NVIDIA-NeMo · erastorgueva-nv · Mar 11, 2026 · Mar 12, 2026 · Mar 12, 2026 · Mar 13, 2026
diff --git a/docs/source/speechlm2/intro.rst b/docs/source/speechlm2/intro.rst
@@ -246,7 +246,35 @@ You can evaluate and run full-duplex inference using the `NemotronVoiceChat` pip
 
     print(f"Agent response: {generated_text}")
     # generated_speech can now be saved or played (sampled at model.target_sample_rate)
-
+
+NemotronVoiceChat Streaming Inference
+*************************************
+
+For real-time, chunk-by-chunk inference (as opposed to the offline mode shown
+above), use the Streaming S2S Pipeline:
+
+.. code-block:: python
+
+    from nemo.collections.speechlm2.inference import S2SPipelineBuilder
+
+    pipeline = S2SPipelineBuilder.build_pipeline(cfg)
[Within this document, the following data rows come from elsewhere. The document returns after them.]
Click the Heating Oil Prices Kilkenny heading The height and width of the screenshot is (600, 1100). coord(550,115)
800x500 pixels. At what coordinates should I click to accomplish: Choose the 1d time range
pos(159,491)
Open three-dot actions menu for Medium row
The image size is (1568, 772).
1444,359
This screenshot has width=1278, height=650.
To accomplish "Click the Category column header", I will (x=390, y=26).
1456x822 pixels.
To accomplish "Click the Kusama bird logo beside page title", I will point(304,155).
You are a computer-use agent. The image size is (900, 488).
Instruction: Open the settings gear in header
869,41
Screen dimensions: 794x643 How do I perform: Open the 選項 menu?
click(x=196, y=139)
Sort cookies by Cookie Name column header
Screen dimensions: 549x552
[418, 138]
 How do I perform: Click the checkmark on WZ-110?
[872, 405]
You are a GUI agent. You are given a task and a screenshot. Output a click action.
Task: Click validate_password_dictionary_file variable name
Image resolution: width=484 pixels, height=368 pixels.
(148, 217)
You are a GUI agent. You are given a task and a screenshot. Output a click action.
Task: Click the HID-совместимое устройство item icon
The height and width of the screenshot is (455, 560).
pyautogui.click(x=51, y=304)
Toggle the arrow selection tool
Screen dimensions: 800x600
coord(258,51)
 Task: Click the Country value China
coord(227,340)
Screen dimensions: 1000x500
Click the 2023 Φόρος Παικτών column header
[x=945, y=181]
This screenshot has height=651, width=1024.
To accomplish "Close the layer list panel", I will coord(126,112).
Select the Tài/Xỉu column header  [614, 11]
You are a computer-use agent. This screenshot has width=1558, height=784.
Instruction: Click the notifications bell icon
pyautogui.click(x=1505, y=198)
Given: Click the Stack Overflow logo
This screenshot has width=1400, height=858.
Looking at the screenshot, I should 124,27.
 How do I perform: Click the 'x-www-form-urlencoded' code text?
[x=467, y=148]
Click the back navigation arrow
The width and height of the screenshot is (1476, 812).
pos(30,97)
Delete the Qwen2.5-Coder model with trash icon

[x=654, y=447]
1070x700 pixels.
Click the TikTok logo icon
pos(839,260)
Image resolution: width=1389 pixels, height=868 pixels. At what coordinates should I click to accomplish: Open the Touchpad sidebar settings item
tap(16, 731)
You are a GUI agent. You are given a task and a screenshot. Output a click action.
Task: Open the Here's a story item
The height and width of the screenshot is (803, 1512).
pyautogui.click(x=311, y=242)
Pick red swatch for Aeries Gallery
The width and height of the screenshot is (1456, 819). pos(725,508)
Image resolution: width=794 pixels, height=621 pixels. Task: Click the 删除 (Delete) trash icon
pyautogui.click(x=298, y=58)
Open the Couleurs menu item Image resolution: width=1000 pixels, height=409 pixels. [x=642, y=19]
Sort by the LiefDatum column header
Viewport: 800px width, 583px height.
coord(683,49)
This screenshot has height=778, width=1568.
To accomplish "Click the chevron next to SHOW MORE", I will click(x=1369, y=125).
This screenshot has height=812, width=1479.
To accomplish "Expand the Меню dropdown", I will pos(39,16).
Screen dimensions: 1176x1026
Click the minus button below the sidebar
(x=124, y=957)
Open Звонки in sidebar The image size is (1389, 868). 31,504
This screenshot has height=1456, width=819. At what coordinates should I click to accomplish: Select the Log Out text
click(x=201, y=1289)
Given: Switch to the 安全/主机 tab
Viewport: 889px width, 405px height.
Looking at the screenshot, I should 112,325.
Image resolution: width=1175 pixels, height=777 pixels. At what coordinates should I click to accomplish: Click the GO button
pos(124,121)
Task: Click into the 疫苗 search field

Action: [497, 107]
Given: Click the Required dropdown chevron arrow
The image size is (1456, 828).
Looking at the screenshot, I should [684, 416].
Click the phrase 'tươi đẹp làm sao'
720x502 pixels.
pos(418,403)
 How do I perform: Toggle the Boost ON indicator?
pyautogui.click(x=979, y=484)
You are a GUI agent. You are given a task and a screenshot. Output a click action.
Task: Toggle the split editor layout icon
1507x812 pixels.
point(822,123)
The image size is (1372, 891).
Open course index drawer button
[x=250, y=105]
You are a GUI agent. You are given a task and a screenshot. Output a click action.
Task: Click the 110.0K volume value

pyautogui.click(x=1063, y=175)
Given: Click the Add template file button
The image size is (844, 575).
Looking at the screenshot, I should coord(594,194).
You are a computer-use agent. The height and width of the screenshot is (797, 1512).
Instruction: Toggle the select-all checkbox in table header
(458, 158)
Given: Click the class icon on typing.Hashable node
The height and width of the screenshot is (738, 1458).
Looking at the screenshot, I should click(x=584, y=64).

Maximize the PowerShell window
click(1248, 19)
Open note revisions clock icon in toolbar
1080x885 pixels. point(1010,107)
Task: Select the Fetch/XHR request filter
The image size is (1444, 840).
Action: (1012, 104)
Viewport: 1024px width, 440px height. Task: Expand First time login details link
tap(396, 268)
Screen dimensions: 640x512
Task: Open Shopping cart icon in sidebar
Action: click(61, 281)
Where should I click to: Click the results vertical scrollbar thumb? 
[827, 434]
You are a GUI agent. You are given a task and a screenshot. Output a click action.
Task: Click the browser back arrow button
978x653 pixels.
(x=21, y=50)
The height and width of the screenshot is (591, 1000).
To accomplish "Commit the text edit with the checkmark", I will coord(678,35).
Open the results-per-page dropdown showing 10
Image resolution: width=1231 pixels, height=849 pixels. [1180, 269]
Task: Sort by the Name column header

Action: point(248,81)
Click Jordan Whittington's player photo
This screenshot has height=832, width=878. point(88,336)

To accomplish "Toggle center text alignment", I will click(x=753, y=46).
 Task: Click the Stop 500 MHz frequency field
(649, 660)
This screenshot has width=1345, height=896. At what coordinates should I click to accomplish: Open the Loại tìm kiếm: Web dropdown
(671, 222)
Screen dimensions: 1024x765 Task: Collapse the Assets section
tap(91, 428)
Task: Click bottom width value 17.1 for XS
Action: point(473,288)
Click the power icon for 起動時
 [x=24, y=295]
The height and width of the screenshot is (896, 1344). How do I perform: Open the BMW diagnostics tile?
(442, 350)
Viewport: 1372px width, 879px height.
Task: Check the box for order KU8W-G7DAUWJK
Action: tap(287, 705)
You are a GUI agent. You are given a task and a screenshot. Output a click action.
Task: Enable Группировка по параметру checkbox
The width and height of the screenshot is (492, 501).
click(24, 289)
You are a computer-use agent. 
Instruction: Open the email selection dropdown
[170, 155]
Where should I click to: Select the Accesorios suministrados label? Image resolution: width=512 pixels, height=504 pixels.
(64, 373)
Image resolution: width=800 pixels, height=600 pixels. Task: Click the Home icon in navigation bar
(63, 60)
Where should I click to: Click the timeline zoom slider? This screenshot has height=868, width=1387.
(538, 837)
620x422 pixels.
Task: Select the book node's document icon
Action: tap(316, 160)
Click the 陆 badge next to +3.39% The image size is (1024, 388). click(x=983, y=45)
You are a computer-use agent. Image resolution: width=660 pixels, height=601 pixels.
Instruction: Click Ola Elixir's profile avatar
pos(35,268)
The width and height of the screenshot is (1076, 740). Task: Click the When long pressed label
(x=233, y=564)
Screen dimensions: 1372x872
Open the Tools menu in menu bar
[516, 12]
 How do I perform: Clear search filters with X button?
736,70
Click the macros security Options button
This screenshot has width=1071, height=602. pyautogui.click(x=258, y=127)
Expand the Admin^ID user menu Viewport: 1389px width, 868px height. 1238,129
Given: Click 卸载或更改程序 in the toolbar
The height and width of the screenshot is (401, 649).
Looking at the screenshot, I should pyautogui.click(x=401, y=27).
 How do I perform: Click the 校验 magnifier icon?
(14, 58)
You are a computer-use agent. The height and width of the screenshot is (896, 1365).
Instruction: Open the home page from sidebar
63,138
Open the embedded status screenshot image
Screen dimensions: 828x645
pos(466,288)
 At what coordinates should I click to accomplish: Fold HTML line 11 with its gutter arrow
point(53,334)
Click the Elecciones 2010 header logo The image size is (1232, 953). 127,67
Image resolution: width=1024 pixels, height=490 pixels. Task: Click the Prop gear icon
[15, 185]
+    output = pipeline.run(audio_filepaths, options=options)
+
+Or from the command line:
+
+.. code-block:: bash
+
+    python examples/speechlm2/nemo_inference_pipelines/s2s_streaming_infer.py \
+        audio_file=/path/to/audio \
+        s2s.model_path=/path/to/checkpoint \
+        s2s.speaker_name="<speaker>" \
+        s2s.engine_type=native \
+        s2s.system_prompt="You are a helpful assistant." \
+        streaming.chunk_size_in_secs=0.24 \
+        streaming.buffer_size_in_secs=1.68
+
+See :doc:`streaming_inference` for full details on configuration, architecture,
+and server integration.
 
 Training a Model
 ----------------
@@ -341,3 +369,4 @@ For more information, see additional sections in the SpeechLM2 docs:
    datasets
    configs
    training_and_scaling
+   streaming_inference
diff --git a/docs/source/speechlm2/streaming_inference.rst b/docs/source/speechlm2/streaming_inference.rst
@@ -0,0 +1,304 @@
+Streaming Inference
+===================
+
+The speechlm2 collection provides a streaming inference pipeline for
+NemotronVoiceChat that processes audio in real time, chunk by chunk, and
+produces both text and speech output incrementally.  The pipeline follows the
+same methodology as the NeMo ASR Inference Pipelines (see
+``nemo.collections.asr.inference``).
+
+Overview
+--------
+
+The streaming inference stack has four layers:
+
+.. code-block:: text
+
+    Entry Script          s2s_streaming_infer.py (Hydra)
+         │
+         ▼
+    Pipeline              StreamingS2SPipeline
+         │                  - audio buffering
+         │                  - state management
+         │                  - file I/O
+         ▼
+    Model Wrapper         NemotronVoicechatInferenceWrapper
+         │                  - infer_one_step()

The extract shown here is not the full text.